» **PROVIDED PASSAGE**
■ ■ ■ ■

One the most fascinating, important, but difficult-to-understand features of indoor environmental chemistry is how the human occupants of an indoor space shape the chemical processes taking place within it.  In response to this challenge, a group of European researchers led by Jonathan Williams at the Max Plank Institute for Chemistry came together in 2018 to study this issue.  Williams’s Indoor Chemical Emissions and Reactivity (ICHEAR) project designed a series of experiments set in twin stainless steel climate chambers that aimed to measure the chemicals emissions from human breath and skin across a variety of conditions.  ICHEAR set important baseline data about human emissions to the indoor environment and how those emissions vary depending on common environmental variables like room temperature, humidity, abient ozone levels, and the type of clothing being worn. This grant funds a second round of the ICHEAR experiments (known as ICHEAR2), allowing Williams and his co-investigator, Pawel Wargocki of the Technical University of Denmark, to build on their initial results.  In a new set of experiments using the same twin-climate-chamber design, Williams and Wargocki will probe how a new set of variables affect human emissions in indoor air, including exercise, hygiene (washing frequency, clothing), and deodorant and fragrance use. This experiments will inform how indoor emissions and chemistry associated with humans are altered by real-world lifestyle choices.

This grant provides three years of support to MOCCIE, the Modeling Consortium for Chemistry of Indoor Environments. Led by Nicola Carslaw of the University of York and Manabu Shiraiwa of UC Irvine, MOCCIE is a consortium of theoretical and experimental chemists, statisticians, computer scientists, and building experts devoted to creating high quality models of indoor chemical processes across various size and time scales. Over the next three years, MOCCIE researchers will use a variety of cutting edge techniques, including molecular dynamics simulations, kinetic process modeling, gas-phase chemistry and particle-phase modeling, thermodynamic modeling, and computational fluid dynamics in an attempt to develop  comprehensive, integrated physical-chemical models of indoor environmental chemical processes.  The models will include a detailed representation of gas-phase, particle-phase, and surface chemistry in indoor environments that simulates how occupants, indoor activities, and buildings influence indoor chemical processes. Model design will be driven by three fundamental questions. One, can we understand indoor chemical and physical processes well enough to predict them quantitatively with computer models? Two, what are the major uncertainties in these models? Three, what experiments or field measurements would improve those predictions or reduce those uncertainties? Findings will be shared through peer-reviewed publications and presentations at conferences and meetings, and the developed models will be made freely available through an easily accessible open access repository.

This grant funds an extended field experiment, Chemical Assessment of Surfaces and Air (CASA), that will bring together a dozen research groups from across the country to advance the state of understanding of indoor chemistry. Led by Delphine Farmer of Colorado State University and Marina Vance of UC Boulder, CASA will occur at  the Net-Zero Energy Residential Test Facility, a test house laboratory managed by the National Institute of Standards in Gaithersburg, Maryland. CASA will consist of a diverse series of experiments that revolve around disturbing a well-controlled, heavily-sensored, indoor environment in a variety of ways and observing how those disturbances affect the evolution of the chemical processes going on inside.  Questions for investigation involve how perturbations in indoor environmental conditions, such as temperature, relative humidity, and ventilation rate, affect indoor surface and air composition; how the introduction of novel molecules like ozone or volatile organic compounds influence the chemical transformations happening in the air and on surfaces; and how changes to the acidity, reactivity, or other properties of indoor surfaces like countertops and floors affect indoor chemical processes.  Grant funds will support the organization of CASA, coordination of the research teams, and associated data infrastructure and community-building activities aimed both at participating research groups and at connecting findings with the growing body of indoor chemistry research.  The project will result in at least 10 new peer-reviewed publications and 20 conference presentations, a more developed website with links to an accessible data archive, data analysis tutorials, a set of unified datasets, and a conference for study participants to discuss preliminary findings.

■ ■ ■ ■

» **INSTRUCTION 1**
In the indoor chemistry grant summaries, where will the CASA field experiment be held?
» **INSTRUCTION 2**
Extend the indoor chemistry grant summaries from their last sentence.

Word and element pointing entries
■ ■ ■ ■

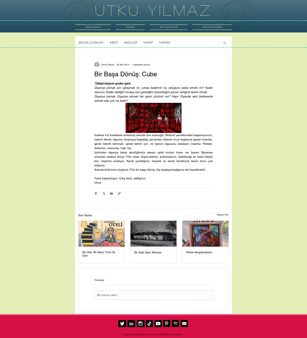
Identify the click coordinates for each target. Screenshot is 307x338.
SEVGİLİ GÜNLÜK (90, 42)
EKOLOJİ (130, 42)
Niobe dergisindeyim (199, 252)
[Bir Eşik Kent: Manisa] (153, 234)
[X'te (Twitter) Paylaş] (103, 193)
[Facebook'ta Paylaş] (95, 193)
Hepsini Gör (223, 214)
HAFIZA (164, 42)
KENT (114, 42)
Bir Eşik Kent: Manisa (148, 252)
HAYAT (148, 42)
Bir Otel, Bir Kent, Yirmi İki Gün (98, 254)
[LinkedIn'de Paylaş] (111, 193)
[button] (224, 42)
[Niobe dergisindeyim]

■ ■ ■ ■

» **TASK OUTPUT 1**
At the Net-Zero Energy Residential Test Facility, a test house laboratory managed by the National Institute of Standards in Gaithersburg, Maryland.

» **TASK OUTPUT 2**
Polyfluoroalkyl substances (PFAS) are water-soluble organic (WSO) chemicals used industrial and consumer products, particularly those designed to be grease-resistant.  This includes non-stick cookware, stain resistant fabrics, indoor-outdoor carpeting, and longlasting cosmetics. However, several studies have show that human exposure to PSAS, may lead to a range of adverse health outcomes. Airborne exposure has not been, up to know, thought to be a primary vector for PFAS exposure, but in 2008, a study of PFAS by University of North Carolina chemist Barbara Turpin documented PFAS concentrations in both indoor and outdoor air, with preliminary results showing compounds existing in both environments, though with higher concentrations indoors. Funds from this grant support the continuation and extension of Turpin’s work, as she attempts to more rigoursly quantify the concentration, fate, and behavior of WSO compounds in indoor air with a focus on these substances.  Turpin’s workplan will pay special attention to the role surfaces play in determining PFAS concentration, including how surface composition and other factors, like its age or dampness, affect the absorption of airborn PFAS.  Research findings will be shared through peer-reviewed publications and presentations at national and international conferences, and three graduate students will be trained.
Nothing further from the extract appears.